For the first time, a $ 1 million prize sponsored by Google will be paid in full. Announced
its decision todayorganizing committee of the Association for Computing Machinery (ACM).
In a published statement, ACM says that Stonebreaker "invented many of the concepts that are used in almost all modern databases ... and founded the many companies that have successfully commercialized his innovative developments in the field of DBMS."
As a professor at the Massachusetts Institute of Technology, Stonebreaker often joked about the fact that he himself had not known for 30 years what exactly he had invented until there were a lot of marketing companies that started talking about "big data." “And here I realized that I was studying this area for most of my scientific life.”
Among the companies founded by the scientist are VoltDB, Tamr, Paradigm4 and Vertica (the latter acquired Hewlett-Packard in 2011 for $ 340 million).

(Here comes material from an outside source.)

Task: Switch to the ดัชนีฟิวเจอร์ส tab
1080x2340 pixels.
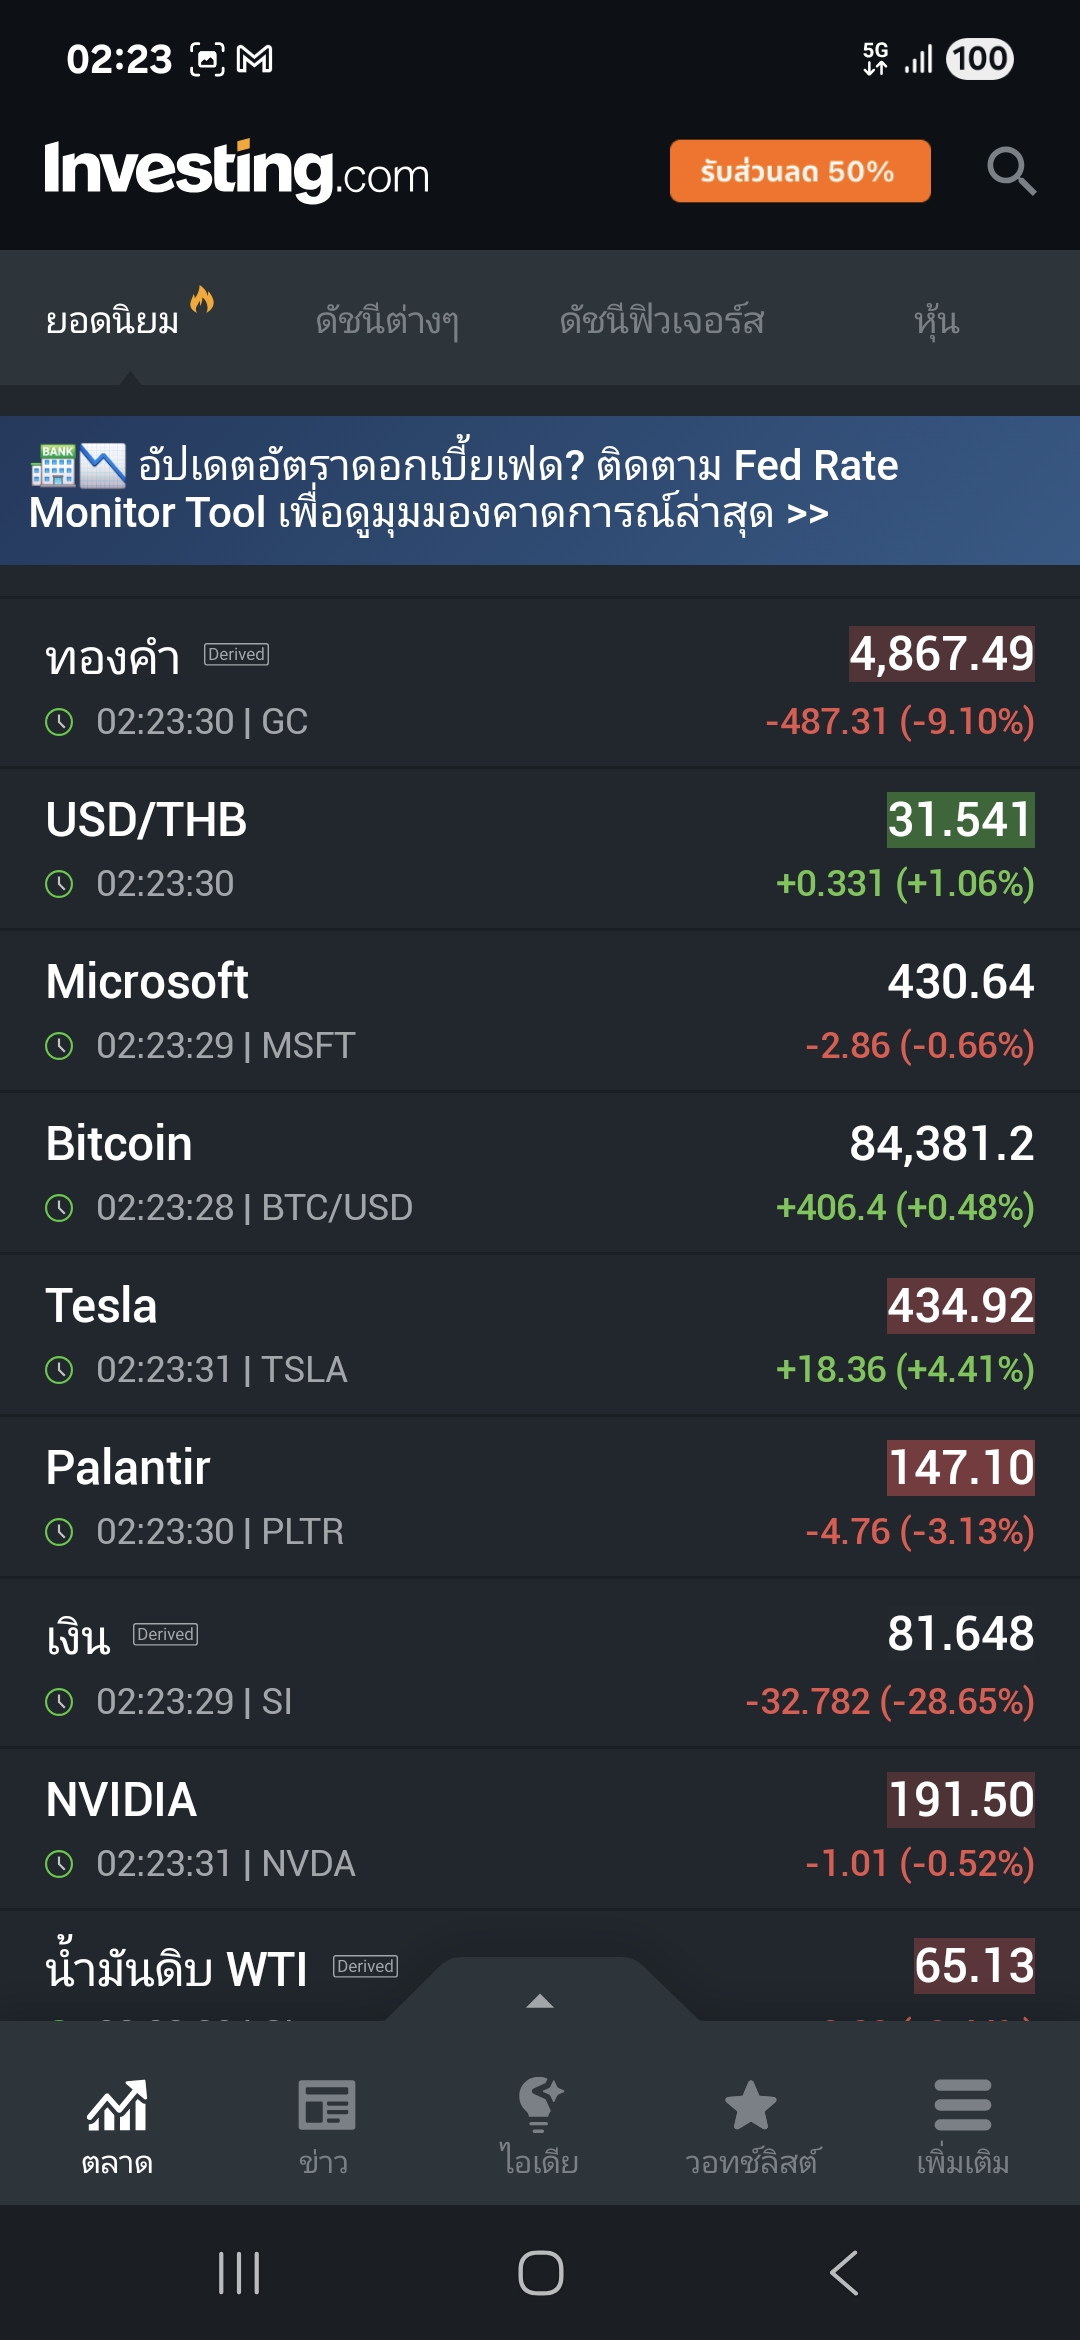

Its Ingres DBMS was one of the first relational databases in the world to store data in a more organized way and which is now considered the corporate standard for data storage. During the creation of this technology, many colleagues believed that relational DBMSs could not take a step from a theoretical description to a practical implementation.
At the same time, Postgres implemented the ideas of Ingres in combination with object-oriented programming.
Other Stonebreaker projects: C-Store, H-Store, and SciDB.
It is important to note that in those days when the term “open source” did not exist at all, Stonebreaker without question published the source codes of many of his programs, giving them to the public domain.